SABLIERE Andre
Andre SABLIERE
Earlier: Jons, Lyon
Later: Rue du Soleil, St Etienne
Updated 8.15.2014
“Andre was/is a very engaging person and most of his customers would forgive him a lot of his faults i.e., broken promises and undertakings, when they finally received one of his aluminium gems of a frame. Having said that, I am still awaiting delivery of the two Sabliere 2nd generation carbon-fibre-tubed/aluminium lugged frames that I ordered at the 1983 Paris Show for a couple of riders who were in the UK Womens Team for the 1984 Olympics.”
“From mid – 1970s until about 1983/84 Andre was going through the process of discovering himself – a journey that he was to restart several times in his cycle-frame building career, the penultimate time being in the early 90s when, completely out of the blue he phoned me to ask if I would place an advance order for some of the new generation of Jacques Anquetil frames that he was planning on producing… with more than a little financial help from Sophie, Anquetil Jacques’ daughter. I enquired, before committing myself, if the lead time would be longer or shorter than that for the delivery of the Carbon/aluminium Sablieres. I did actually place an order but…,they never arrived… Not having paid anything up-front I knew that my money committed to the purchase would remain unspent.”
“In the mid 70s Andre was still producing both lugless and lugged steel frames and starting to experiment with welded aluminium ones. By the time that these were ready for showing off to the Press and the public at large, they were beautifully crafted and presented; he was one of the darlings of the French trade magazine ‘L’Officiel du Cycle’ who regularly devoted many metres of column centimetres to accounts of his latest development. Often this was the same frame as the previous article, but dressed in different equipment, much of it quite unashamedly branded ‘SABLIERE’.”
“The better known Sabliere frames, from about 1982 onwards are finely-finished sculptured objects of considerable beauty… and a substantial amount of skill.
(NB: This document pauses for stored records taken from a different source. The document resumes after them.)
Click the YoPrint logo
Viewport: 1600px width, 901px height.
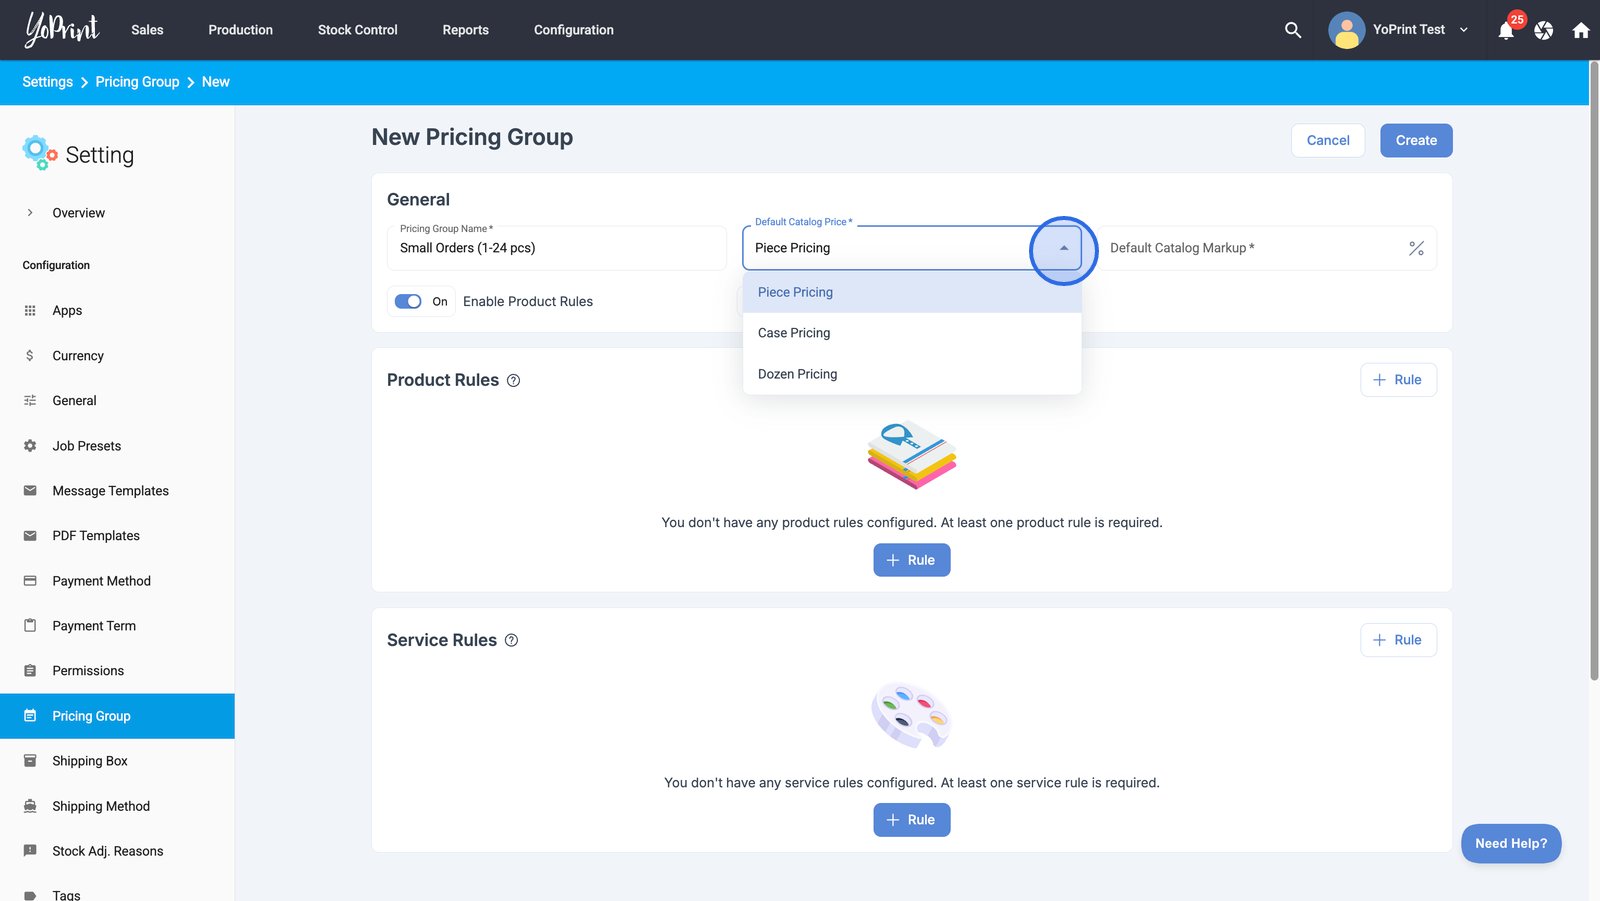pyautogui.click(x=62, y=29)
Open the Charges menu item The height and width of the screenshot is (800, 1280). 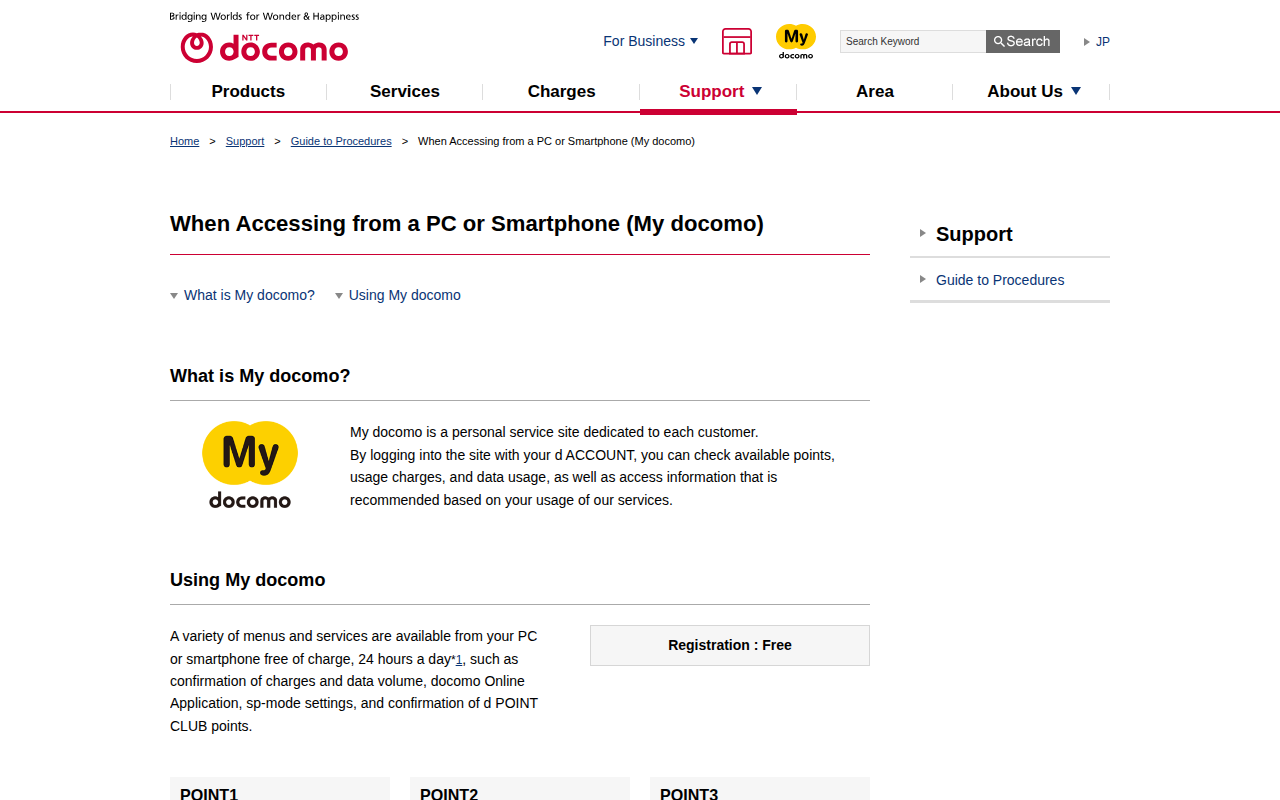click(x=561, y=91)

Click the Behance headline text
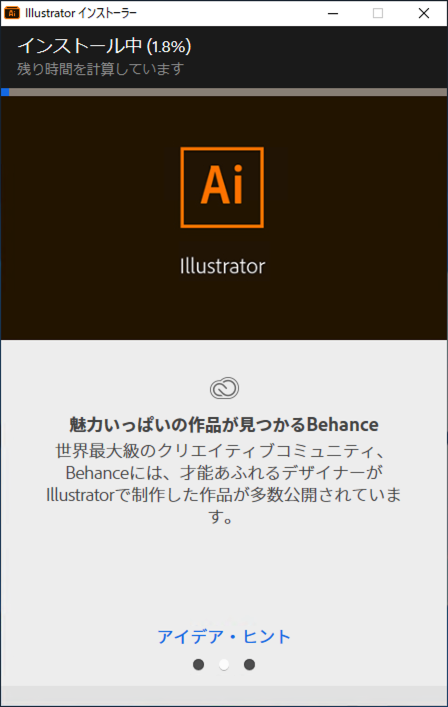pyautogui.click(x=224, y=425)
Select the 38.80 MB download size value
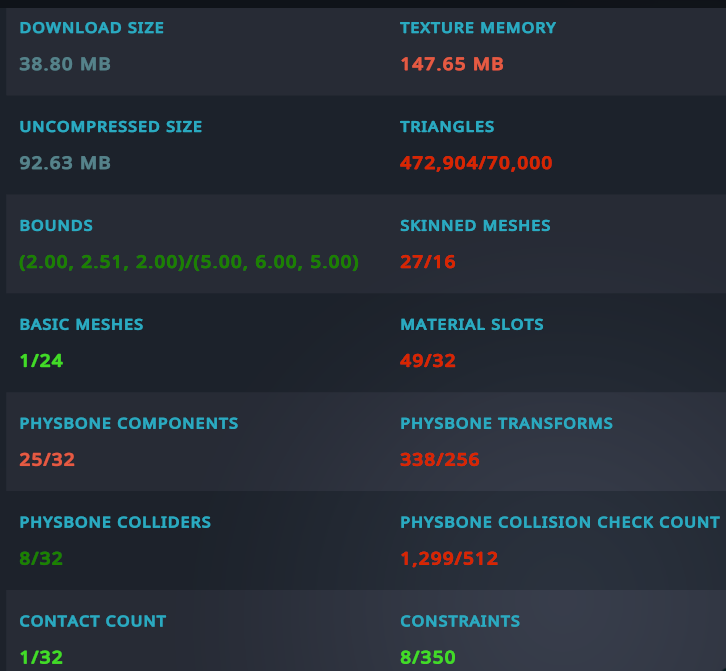 [64, 64]
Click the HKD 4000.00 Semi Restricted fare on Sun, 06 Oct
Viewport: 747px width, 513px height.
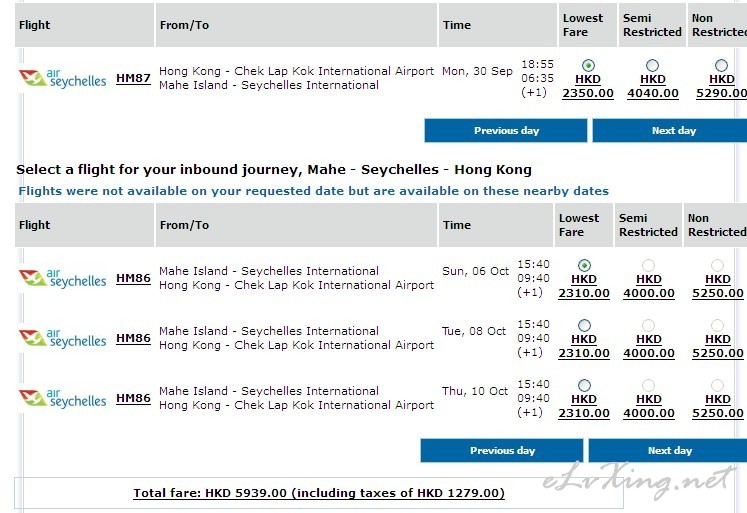pyautogui.click(x=649, y=286)
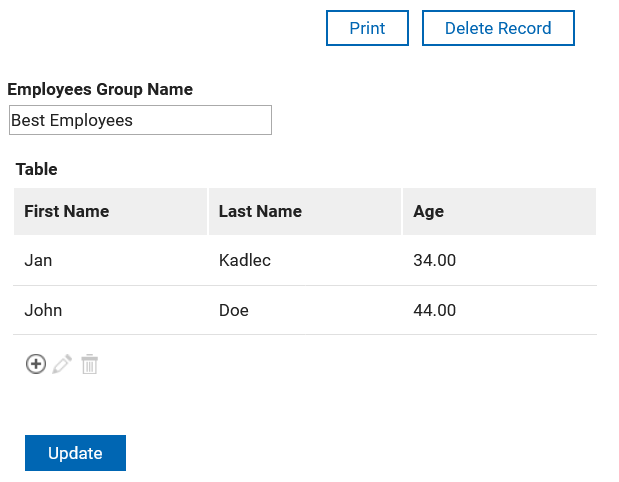This screenshot has height=482, width=619.
Task: Click the add row plus icon
Action: [35, 364]
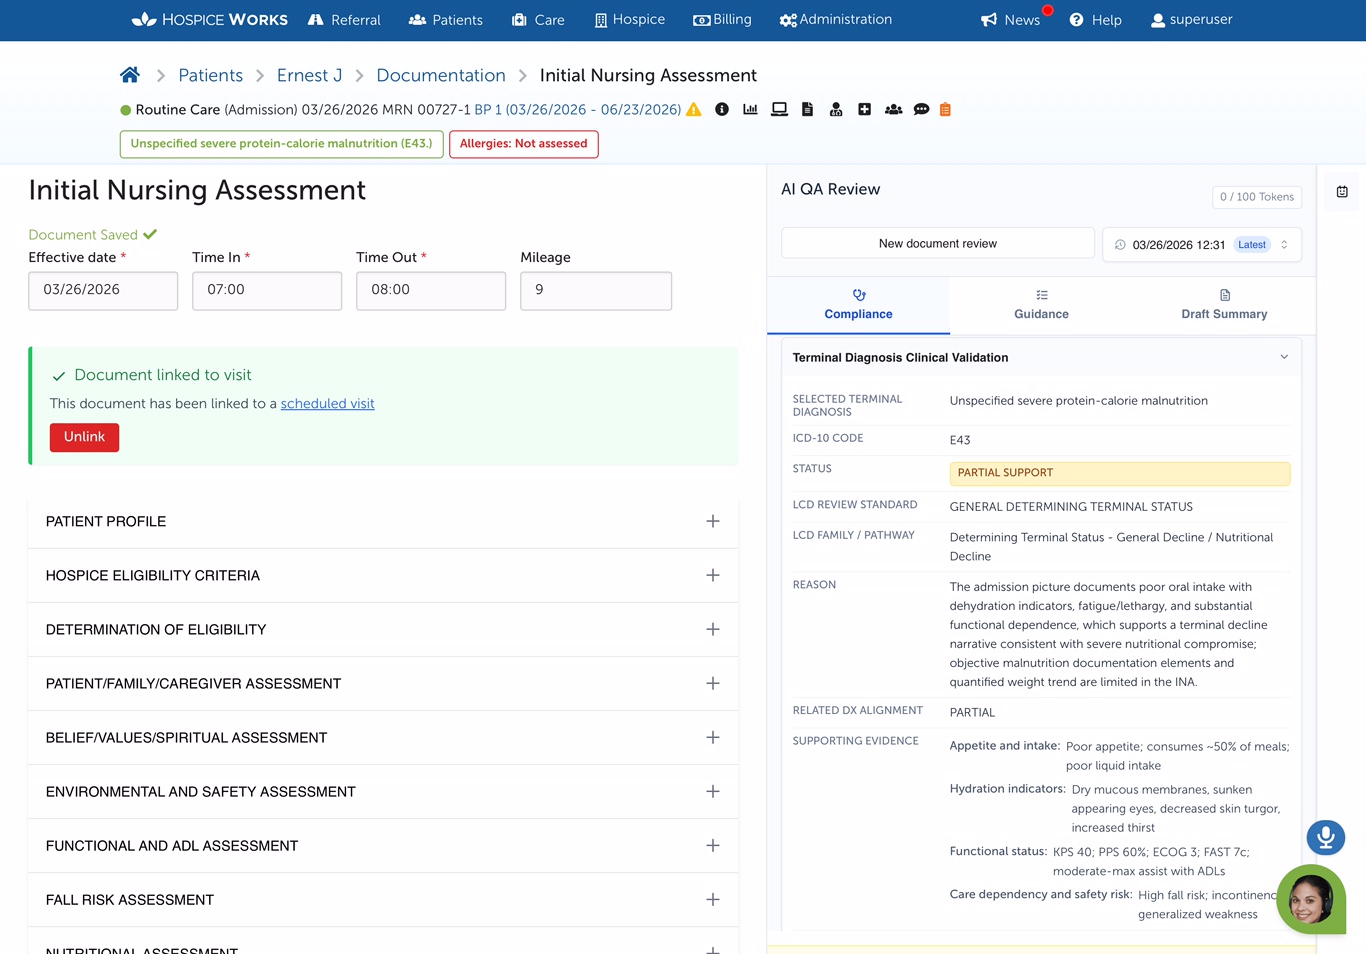This screenshot has height=954, width=1366.
Task: Open the speech bubble comments icon
Action: (x=921, y=110)
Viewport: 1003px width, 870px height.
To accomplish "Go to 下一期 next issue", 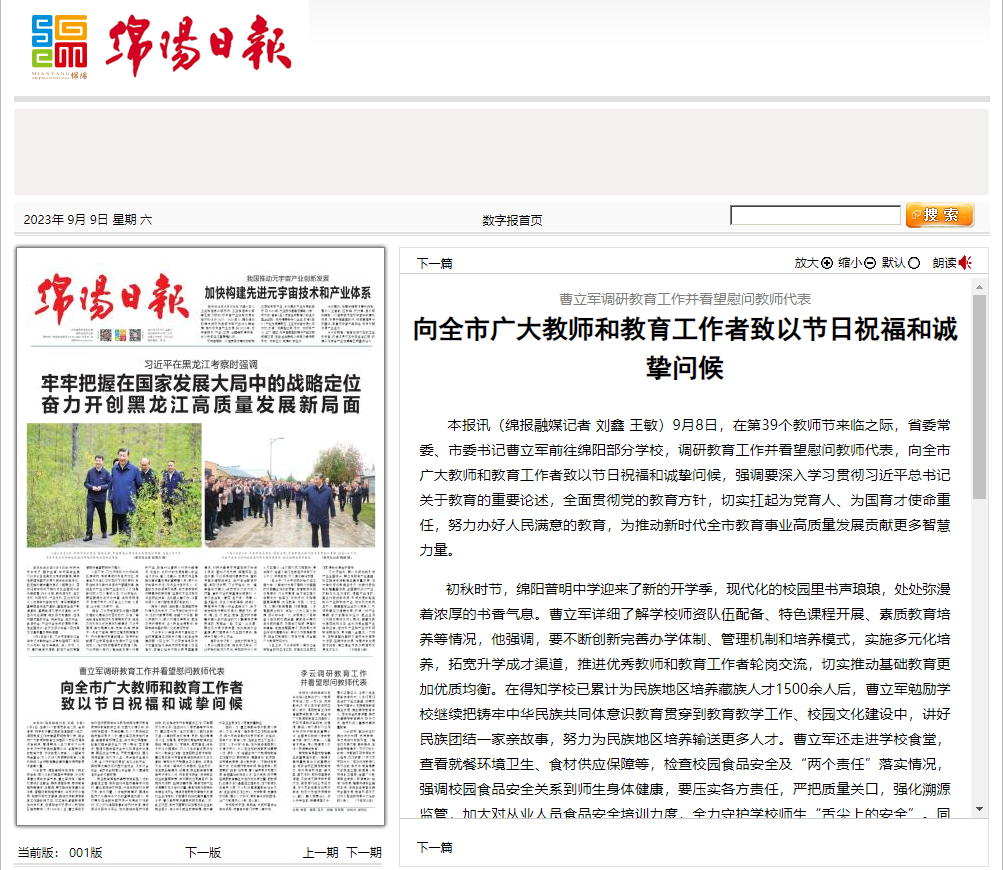I will (x=364, y=853).
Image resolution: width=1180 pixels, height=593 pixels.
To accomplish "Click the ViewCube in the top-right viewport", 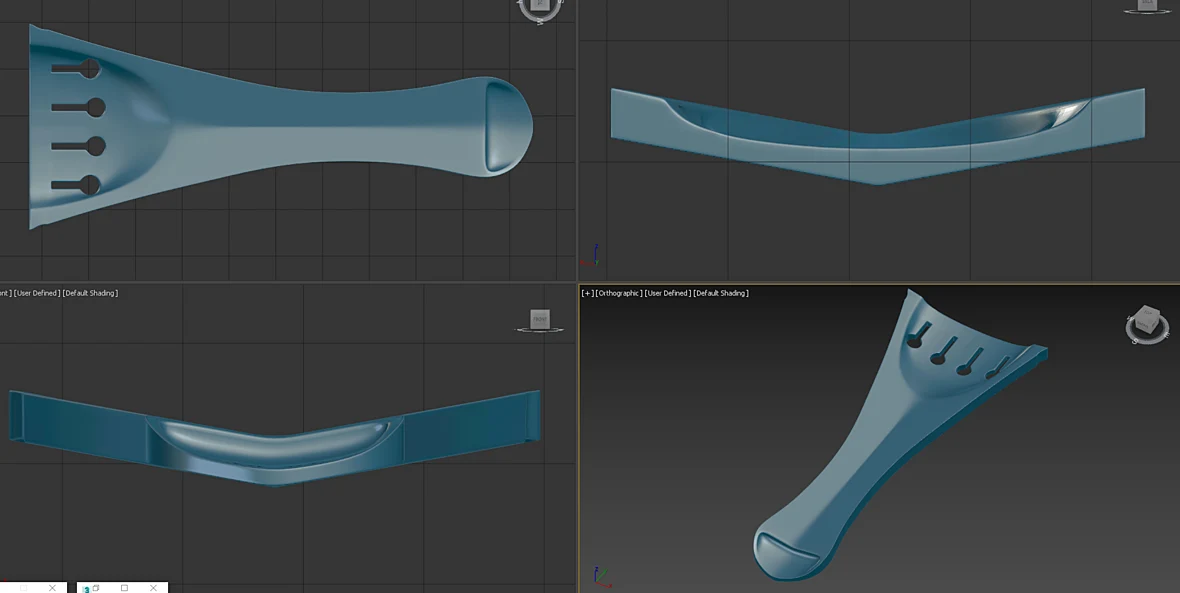I will tap(1147, 6).
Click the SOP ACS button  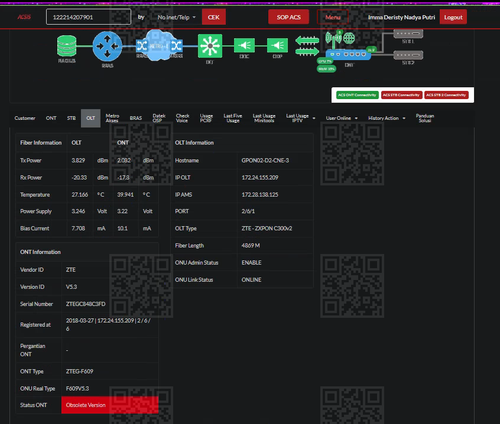289,17

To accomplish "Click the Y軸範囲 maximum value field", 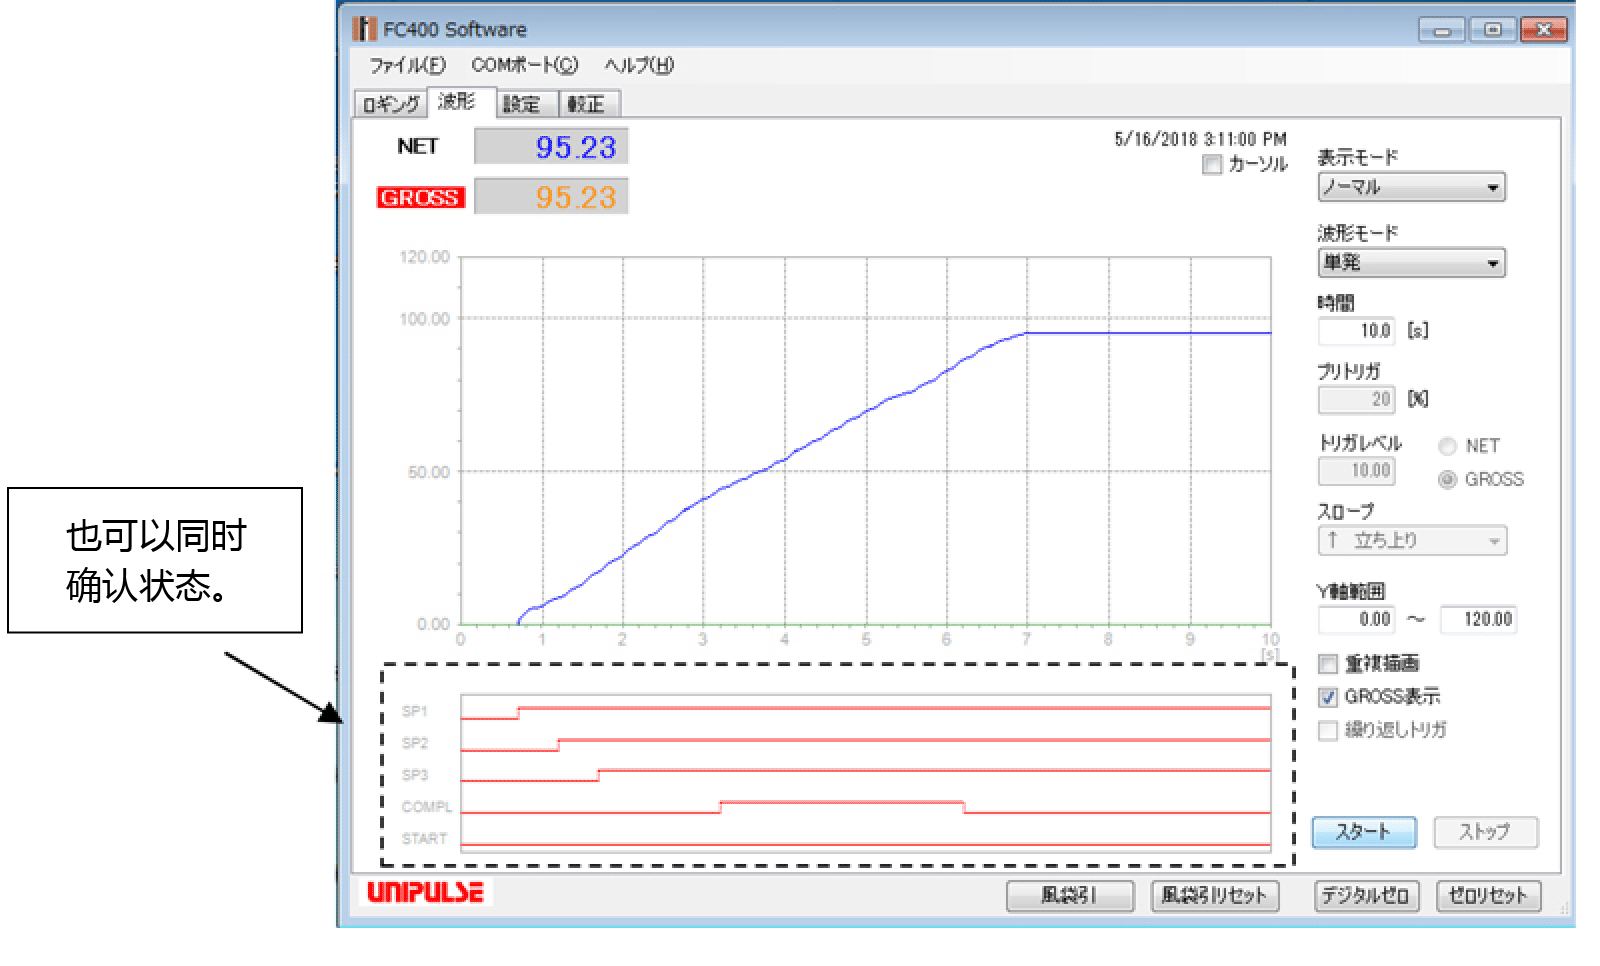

By that time all cables were passing through the tubes or chainstay… or seat stay and he had discarded the welded alloy fork for one whose blades were bonded to a forged aluminium crown, the drop-outs also being bonded into place. The rear drop-outs were not welded into place but were a riveted and bonded combination. The other major change in the frame’s construction was that Sabliere had got rid of the welded on seat bolt boss in favour of a seat-pillar with an integral expander bolt.”